Cuán importante sería que nuestras lecturas pudieran retenerse en la memoria. Los lectores serían unos eruditos. Gran parte del conocimiento lo llevaríamos con nosotros porque a lo largo de una vida es mucho lo que se lee aunque el individuo no sea un gran lector. Si recordáramos la mitad de lo que hemos leído sería grandioso. ¿O seremos sólo algunos los desmemoriados? ¿El resto de las personas habrá retenido lo que leyó? Eso es imposible, aunque algunos de memoria privilegiada puedan rescatar de la mente, más libros, más páginas, más ideas que otros.
No cabe duda de que con la edad flaquea la memoria y eso es inevitable. A veces se habla en una tertulia de un autor que nos parece desconocido y luego resulta que lo leímos hace mucho o muy poco. Se opina sobre un libro que nos parece extraño y en cuanto se describen algunos pasajes regresa a nuestra mente el conjunto íntegro del argumento. Peor todavía, en la biblioteca, en el escritorio, encontramos libros que ya leímos y de los que no recordamos nada; empezamos a hojearlo con gran interés y de pronto, pasadas algunas páginas, nos damos cuenta de que lo habíamos leído y hasta habíamos escrito o platicado sobre el mismo.
¿Cómo es posible que la memoria sea tan ingrata? ¿Cómo puede ser que hayamos pasados horas y días, meses y años, leyendo, y que la mayoría de nuestras lecturas se pierdan en los insondables rincones de nuestro cerebro? Existen, desde luego, libros que jamás se olvidarán, porque han sido los que modelaron nuestra personalidad, fueron los que más influyeron en nuestra formación. Habrá clásicos de la literatura o de la historia que no se escapan de nosotros, que permanecen atrapados, esculpidos en piedra en nuestra memoria, recordados siempre. Si así no fuera, el individuo volvería a la ignorancia del infante, del niño. Eso debe suceder cuando la mente del individuo se atrofia por enfermedades propias de la vejez que hacen perder todo recuerdo, hasta lo más familiar y entrañable.
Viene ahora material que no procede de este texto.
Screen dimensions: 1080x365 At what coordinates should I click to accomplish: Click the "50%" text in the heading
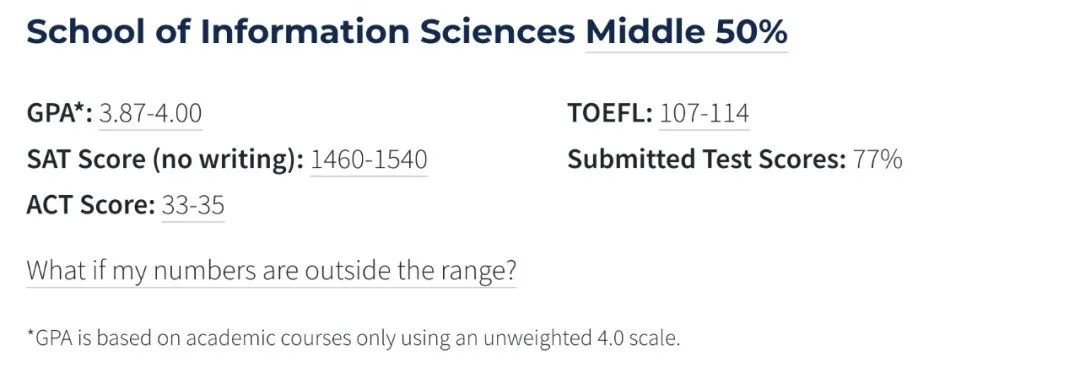[751, 32]
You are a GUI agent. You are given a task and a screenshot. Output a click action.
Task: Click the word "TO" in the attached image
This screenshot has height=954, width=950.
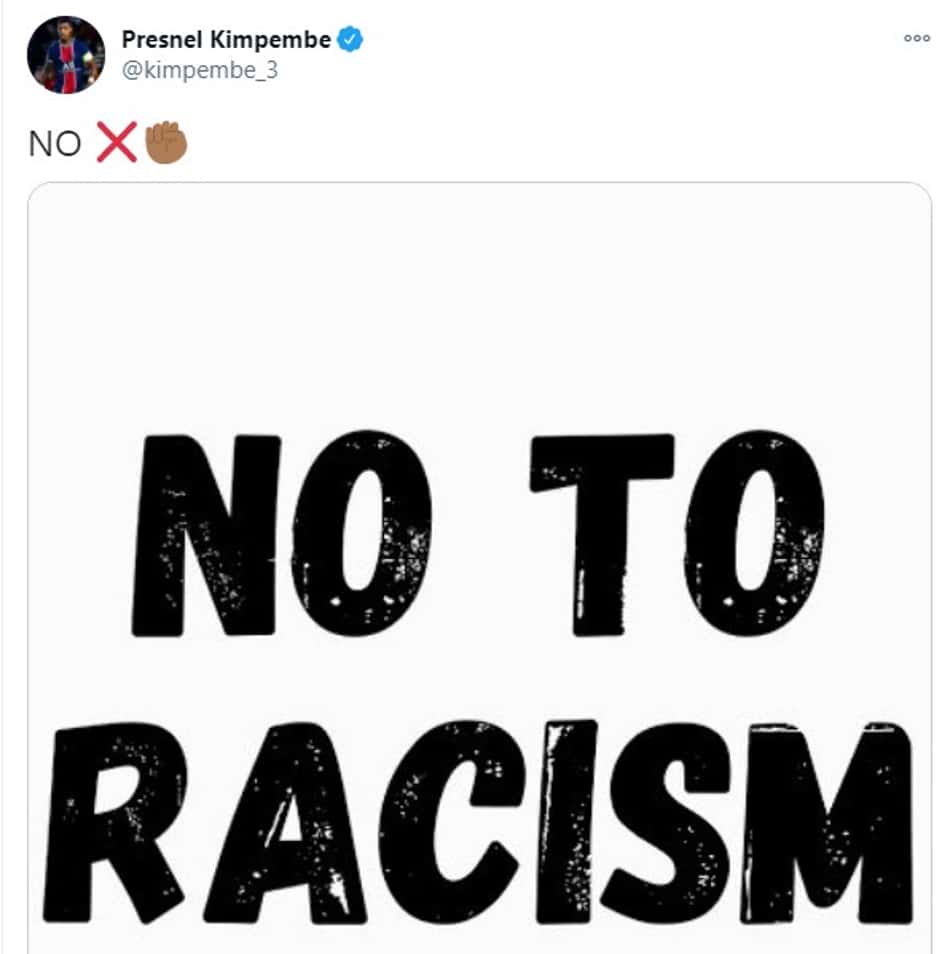(x=677, y=535)
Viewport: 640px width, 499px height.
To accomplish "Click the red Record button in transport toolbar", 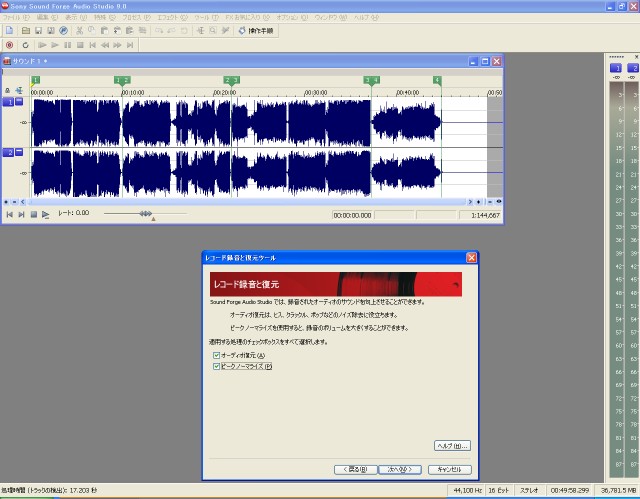I will (x=8, y=45).
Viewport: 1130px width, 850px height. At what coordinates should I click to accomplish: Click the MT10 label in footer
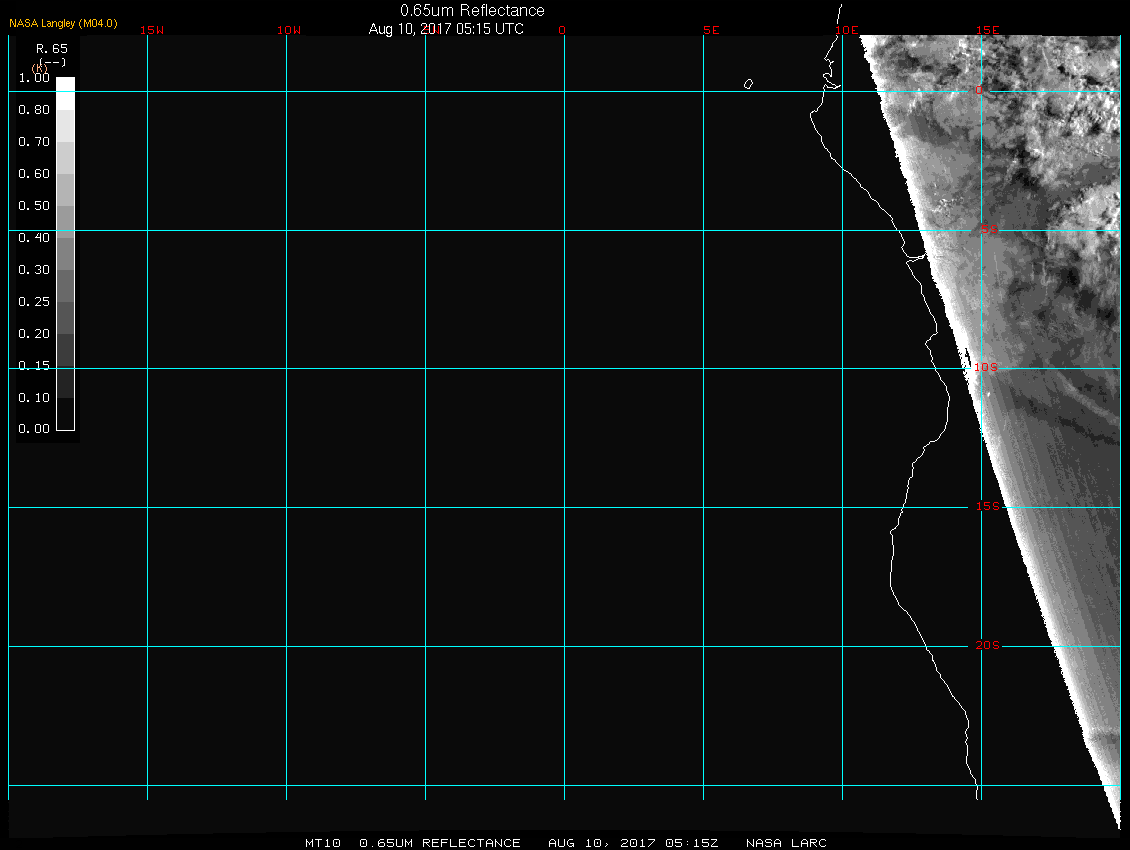tap(323, 843)
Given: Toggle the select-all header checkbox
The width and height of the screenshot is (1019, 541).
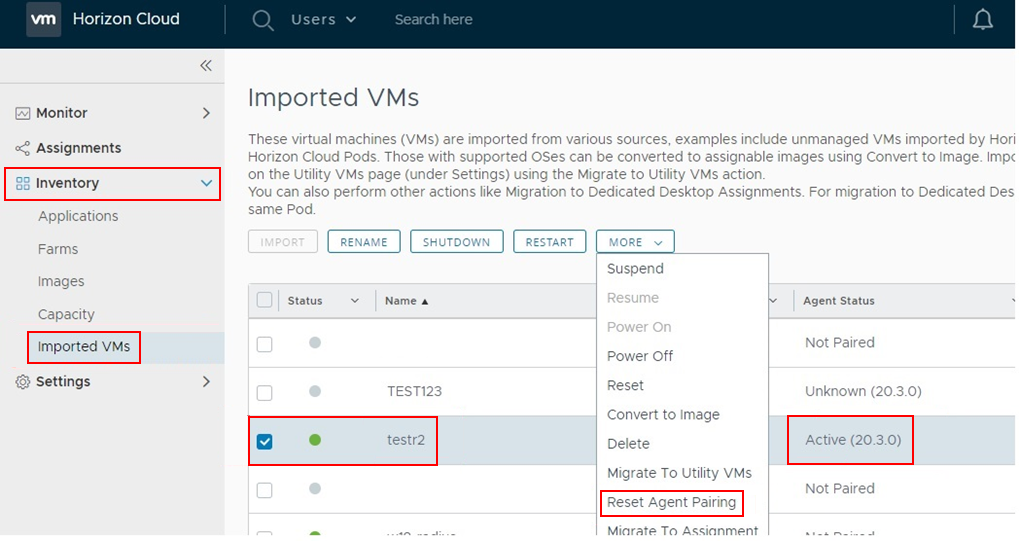Looking at the screenshot, I should (264, 300).
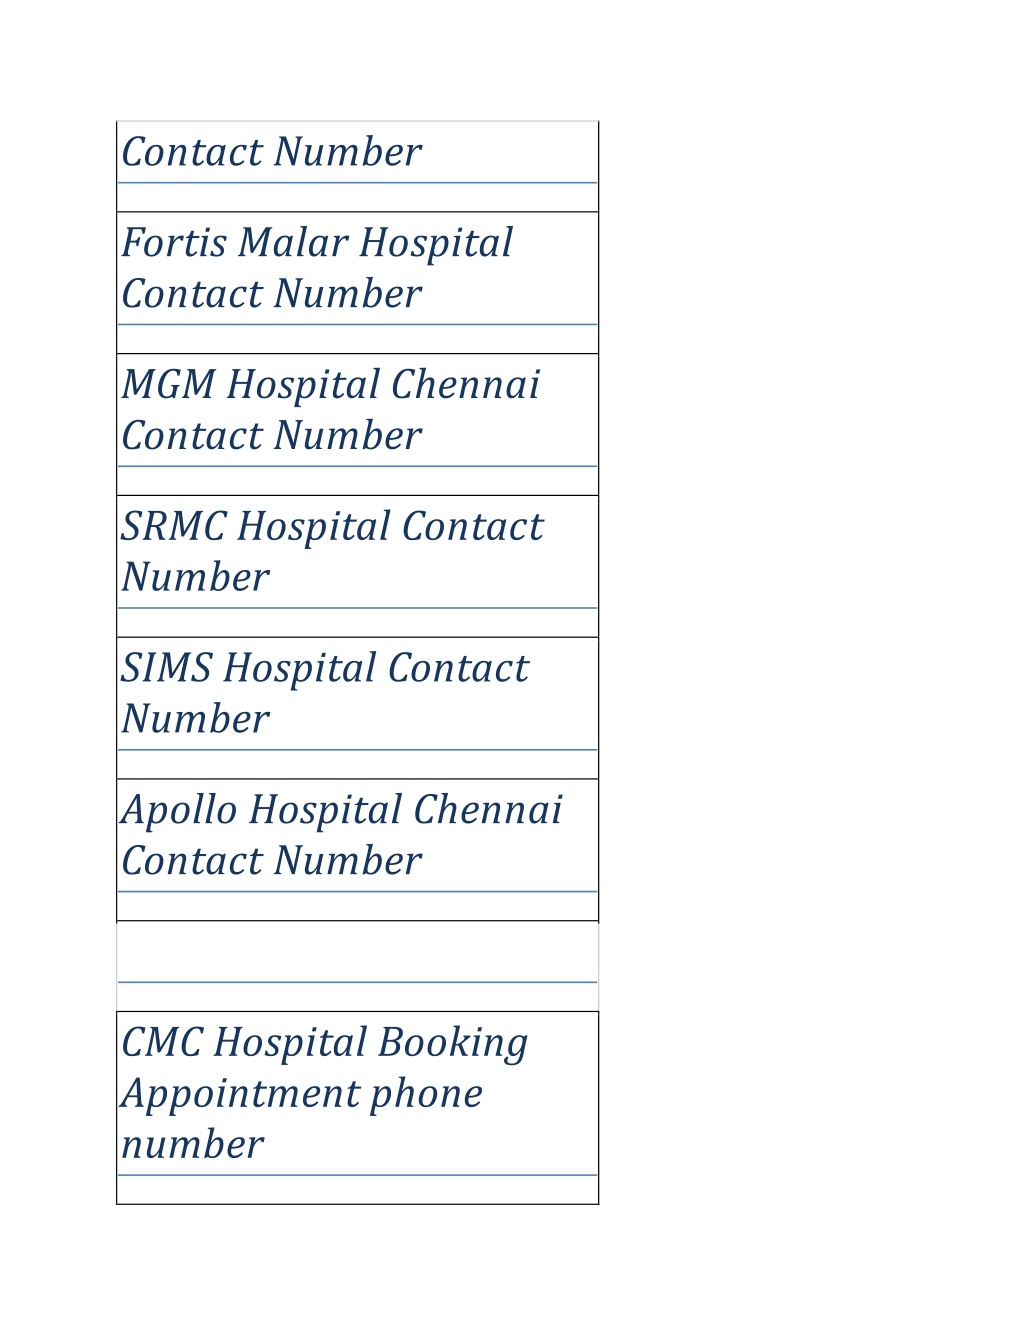Click the empty spacer row below SRMC Hospital entry
This screenshot has height=1325, width=1024.
click(357, 623)
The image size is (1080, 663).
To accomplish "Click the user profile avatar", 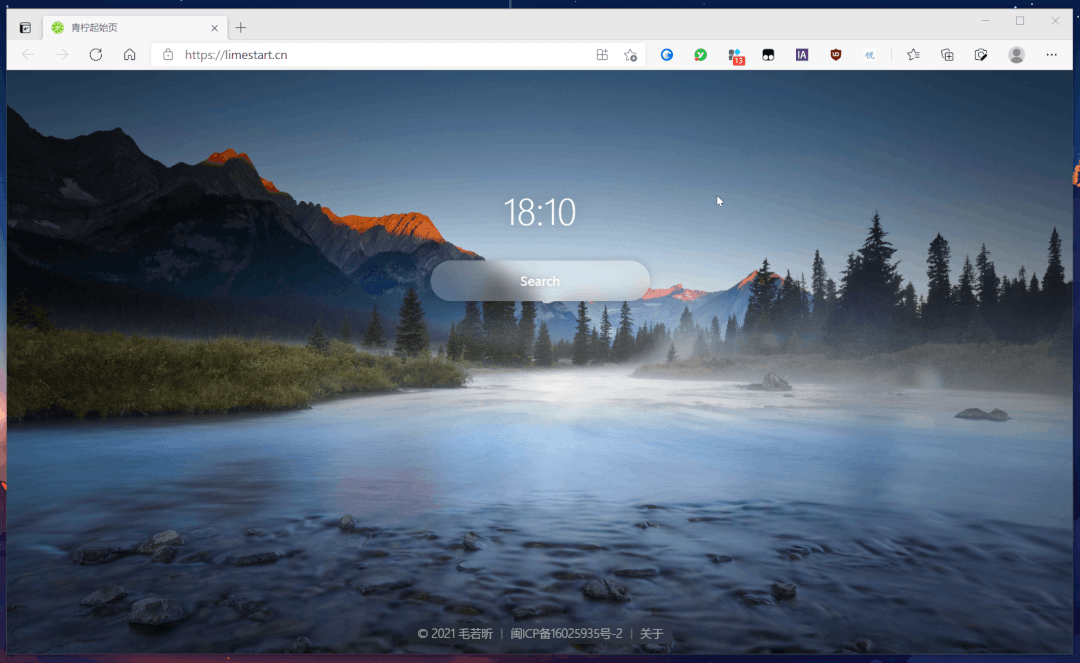I will point(1016,55).
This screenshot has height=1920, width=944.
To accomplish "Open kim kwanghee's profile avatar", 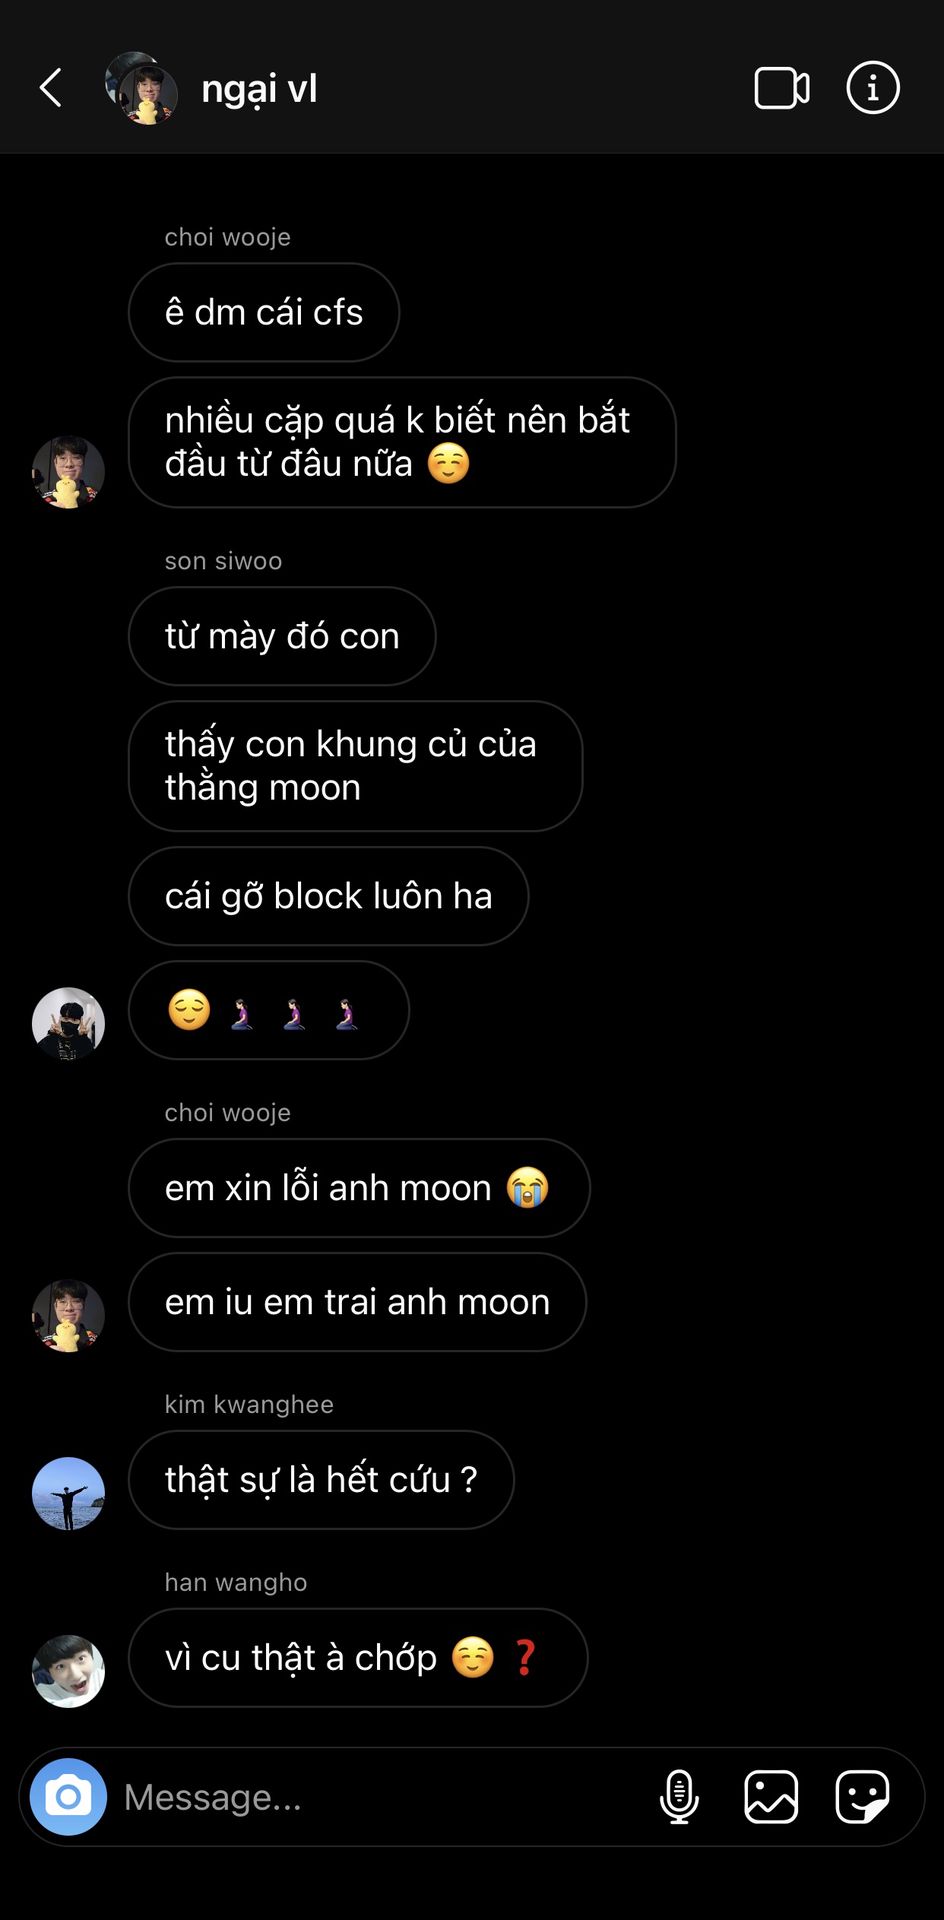I will click(x=68, y=1493).
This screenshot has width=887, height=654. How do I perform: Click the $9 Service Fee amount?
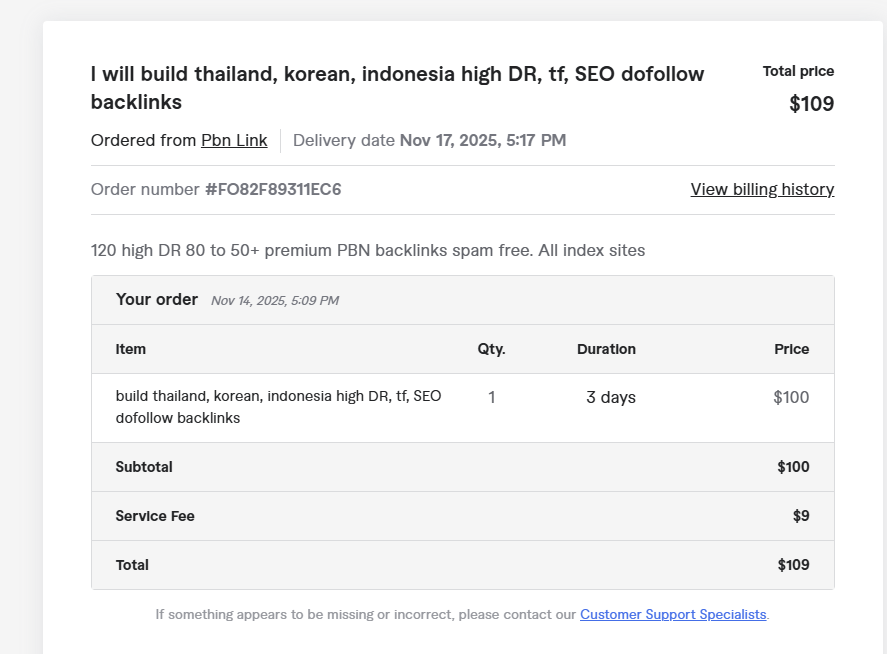click(x=800, y=516)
Pero lo anterior es un ejemplo extremo que sale de lo que queremos abordar: la lectura y el olvido. Creemos que la ingratitud de las lecturas se percibe cuando más se lee. Si se lee poco o no se lee se olvida menos o no se olvida nada, naturalmente. Leer seguidamente cuatro o cinco libros de un autor que salta a la fama cuando ya tenía escritas una decena de obras y no había sido descubierto o redescubierto, es terrible. Sólo con los casos de Sandor Marai e Irene Nemirowsky hemos caído en un pozo profundo, lleno de paisajes hermosos o tristes, hombres y mujeres entrañables u odiosos, de guerras y desgracias. Después de leer una decena de novelas de Marai y casi otro tanto de la Nemirowsky, resulta que las primeras obras las tenemos perfectamente claras y definidas, pero las otras, mientras no las releamos, crean toda una amalgama de personajes y escenarios, que se convierten en un novelón confuso que ronda esquivo por nuestra cabeza.
La historia, al parecer, es menos ingrata que la novela. A los grandes personajes de la historia difícilmente se los puede olvidar, como no se olvidan los grandes acontecimientos de la Humanidad. Eso es natural porque son actores o sucesos con los que nos encontramos siempre, en cada instante. Entre los guerreros, Alejandro, Aníbal, César, Federico, Napoleón o nuestro Bolívar, no desaparecerán nunca. Eso, sin mencionar a los grandes pensadores, artistas, científicos, políticos, que los prefiere una gran parte de los lectores.
Concluimos entonces en que leer novelas que provocan la avidez de devoradores de libros no siempre dará la satisfacción de ser recordadas enteramente. No la gran mayoría en todo caso. Queremos pensar entonces que uno no lee para recordar lo leído, sino que la literatura no es otra cosa que un placer. El placer de leer la buena escritura. Quiere decir que el estilo de la narrativa, la corrección del escrito, es tan importante como la historia que se cuenta, como la trama que seduce, o más todavía.